> _The problem_
Your task is to set down the records below again, exactly.

===== Exercise data =====

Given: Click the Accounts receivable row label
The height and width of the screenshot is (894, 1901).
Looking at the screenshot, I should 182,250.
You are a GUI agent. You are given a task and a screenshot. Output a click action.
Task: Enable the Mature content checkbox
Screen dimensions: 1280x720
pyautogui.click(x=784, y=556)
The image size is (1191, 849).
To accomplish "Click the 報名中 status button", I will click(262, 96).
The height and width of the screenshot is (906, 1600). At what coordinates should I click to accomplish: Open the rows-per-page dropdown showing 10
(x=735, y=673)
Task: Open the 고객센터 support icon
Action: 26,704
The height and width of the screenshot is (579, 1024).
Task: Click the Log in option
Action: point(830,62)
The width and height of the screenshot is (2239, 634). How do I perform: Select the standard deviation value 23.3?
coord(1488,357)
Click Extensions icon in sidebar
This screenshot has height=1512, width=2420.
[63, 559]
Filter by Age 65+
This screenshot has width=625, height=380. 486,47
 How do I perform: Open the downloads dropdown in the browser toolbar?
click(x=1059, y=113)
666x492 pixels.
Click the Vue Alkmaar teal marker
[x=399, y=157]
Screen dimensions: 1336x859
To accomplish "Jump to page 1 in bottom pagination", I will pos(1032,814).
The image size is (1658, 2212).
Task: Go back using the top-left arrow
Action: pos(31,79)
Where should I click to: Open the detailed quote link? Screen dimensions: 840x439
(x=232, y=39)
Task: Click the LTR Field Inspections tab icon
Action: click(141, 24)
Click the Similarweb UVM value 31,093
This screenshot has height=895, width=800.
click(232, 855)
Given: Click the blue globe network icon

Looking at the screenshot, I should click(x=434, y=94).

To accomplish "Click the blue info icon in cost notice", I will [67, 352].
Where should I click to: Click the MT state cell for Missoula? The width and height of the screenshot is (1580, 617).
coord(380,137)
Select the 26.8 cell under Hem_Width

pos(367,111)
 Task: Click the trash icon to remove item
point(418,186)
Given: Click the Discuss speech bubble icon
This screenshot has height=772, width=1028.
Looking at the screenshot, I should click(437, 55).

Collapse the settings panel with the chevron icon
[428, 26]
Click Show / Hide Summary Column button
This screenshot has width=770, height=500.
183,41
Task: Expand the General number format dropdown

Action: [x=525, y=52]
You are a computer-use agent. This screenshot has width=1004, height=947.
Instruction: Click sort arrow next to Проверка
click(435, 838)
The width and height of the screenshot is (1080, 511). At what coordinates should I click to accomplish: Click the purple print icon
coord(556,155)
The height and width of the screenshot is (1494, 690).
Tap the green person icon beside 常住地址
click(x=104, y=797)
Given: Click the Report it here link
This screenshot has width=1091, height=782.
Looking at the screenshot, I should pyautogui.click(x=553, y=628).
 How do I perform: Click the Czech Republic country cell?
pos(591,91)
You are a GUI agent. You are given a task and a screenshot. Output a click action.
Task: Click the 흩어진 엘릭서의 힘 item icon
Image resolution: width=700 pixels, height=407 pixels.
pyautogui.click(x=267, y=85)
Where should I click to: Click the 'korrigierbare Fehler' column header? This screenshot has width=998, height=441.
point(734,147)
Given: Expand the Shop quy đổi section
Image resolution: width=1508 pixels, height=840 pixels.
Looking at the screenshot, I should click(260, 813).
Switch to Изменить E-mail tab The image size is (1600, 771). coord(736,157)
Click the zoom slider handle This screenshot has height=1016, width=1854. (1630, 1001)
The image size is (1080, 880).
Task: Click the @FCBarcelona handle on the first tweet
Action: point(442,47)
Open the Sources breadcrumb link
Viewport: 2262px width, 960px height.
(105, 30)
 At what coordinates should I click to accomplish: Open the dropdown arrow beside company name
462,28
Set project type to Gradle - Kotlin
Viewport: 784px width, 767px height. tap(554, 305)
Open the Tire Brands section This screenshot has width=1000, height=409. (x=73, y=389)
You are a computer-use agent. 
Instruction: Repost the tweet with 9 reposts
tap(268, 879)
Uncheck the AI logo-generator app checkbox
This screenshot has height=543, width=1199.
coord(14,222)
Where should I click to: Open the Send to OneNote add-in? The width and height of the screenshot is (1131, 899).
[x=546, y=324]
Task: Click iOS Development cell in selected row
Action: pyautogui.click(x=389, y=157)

=====

> _Solved problem_
Given: Click the Accounts receivable row label
The height and width of the screenshot is (894, 1901).
Looking at the screenshot, I should 182,250.
You are a GUI agent. You are given a task and a screenshot. Output a click action.
Task: Enable the Mature content checkbox
Screen dimensions: 1280x720
pyautogui.click(x=784, y=556)
The image size is (1191, 849).
To accomplish "Click the 報名中 status button", I will click(262, 96).
The height and width of the screenshot is (906, 1600). At what coordinates should I click to accomplish: Open the rows-per-page dropdown showing 10
(x=735, y=673)
Task: Open the 고객센터 support icon
Action: 26,704
The height and width of the screenshot is (579, 1024).
Task: Click the Log in option
Action: point(830,62)
The width and height of the screenshot is (2239, 634). How do I perform: Select the standard deviation value 23.3?
coord(1488,357)
Click Extensions icon in sidebar
This screenshot has height=1512, width=2420.
[63, 559]
Filter by Age 65+
This screenshot has width=625, height=380. 486,47
 How do I perform: Open the downloads dropdown in the browser toolbar?
click(x=1059, y=113)
666x492 pixels.
Click the Vue Alkmaar teal marker
[x=399, y=157]
Screen dimensions: 1336x859
To accomplish "Jump to page 1 in bottom pagination", I will pos(1032,814).
The image size is (1658, 2212).
Task: Go back using the top-left arrow
Action: pos(31,79)
Where should I click to: Open the detailed quote link? Screen dimensions: 840x439
(x=232, y=39)
Task: Click the LTR Field Inspections tab icon
Action: click(141, 24)
Click the Similarweb UVM value 31,093
This screenshot has height=895, width=800.
click(232, 855)
Given: Click the blue globe network icon

Looking at the screenshot, I should click(x=434, y=94).

To accomplish "Click the blue info icon in cost notice", I will [67, 352].
Where should I click to: Click the MT state cell for Missoula? The width and height of the screenshot is (1580, 617).
coord(380,137)
Select the 26.8 cell under Hem_Width

pos(367,111)
 Task: Click the trash icon to remove item
point(418,186)
Given: Click the Discuss speech bubble icon
This screenshot has height=772, width=1028.
Looking at the screenshot, I should click(437, 55).

Collapse the settings panel with the chevron icon
[428, 26]
Click Show / Hide Summary Column button
This screenshot has width=770, height=500.
183,41
Task: Expand the General number format dropdown

Action: [x=525, y=52]
You are a computer-use agent. This screenshot has width=1004, height=947.
Instruction: Click sort arrow next to Проверка
click(435, 838)
The width and height of the screenshot is (1080, 511). At what coordinates should I click to accomplish: Click the purple print icon
coord(556,155)
The height and width of the screenshot is (1494, 690).
Tap the green person icon beside 常住地址
click(x=104, y=797)
Given: Click the Report it here link
This screenshot has width=1091, height=782.
Looking at the screenshot, I should pyautogui.click(x=553, y=628).
 How do I perform: Click the Czech Republic country cell?
pos(591,91)
You are a GUI agent. You are given a task and a screenshot. Output a click action.
Task: Click the 흩어진 엘릭서의 힘 item icon
Image resolution: width=700 pixels, height=407 pixels.
pyautogui.click(x=267, y=85)
Where should I click to: Click the 'korrigierbare Fehler' column header? This screenshot has width=998, height=441.
point(734,147)
Given: Expand the Shop quy đổi section
Image resolution: width=1508 pixels, height=840 pixels.
Looking at the screenshot, I should click(260, 813).
Switch to Изменить E-mail tab The image size is (1600, 771). coord(736,157)
Click the zoom slider handle This screenshot has height=1016, width=1854. (1630, 1001)
The image size is (1080, 880).
Task: Click the @FCBarcelona handle on the first tweet
Action: point(442,47)
Open the Sources breadcrumb link
Viewport: 2262px width, 960px height.
(105, 30)
 At what coordinates should I click to accomplish: Open the dropdown arrow beside company name
462,28
Set project type to Gradle - Kotlin
Viewport: 784px width, 767px height. tap(554, 305)
Open the Tire Brands section This screenshot has width=1000, height=409. (x=73, y=389)
You are a computer-use agent. 
Instruction: Repost the tweet with 9 reposts
tap(268, 879)
Uncheck the AI logo-generator app checkbox
This screenshot has height=543, width=1199.
coord(14,222)
Where should I click to: Open the Send to OneNote add-in? The width and height of the screenshot is (1131, 899).
[x=546, y=324]
Task: Click iOS Development cell in selected row
Action: pyautogui.click(x=389, y=157)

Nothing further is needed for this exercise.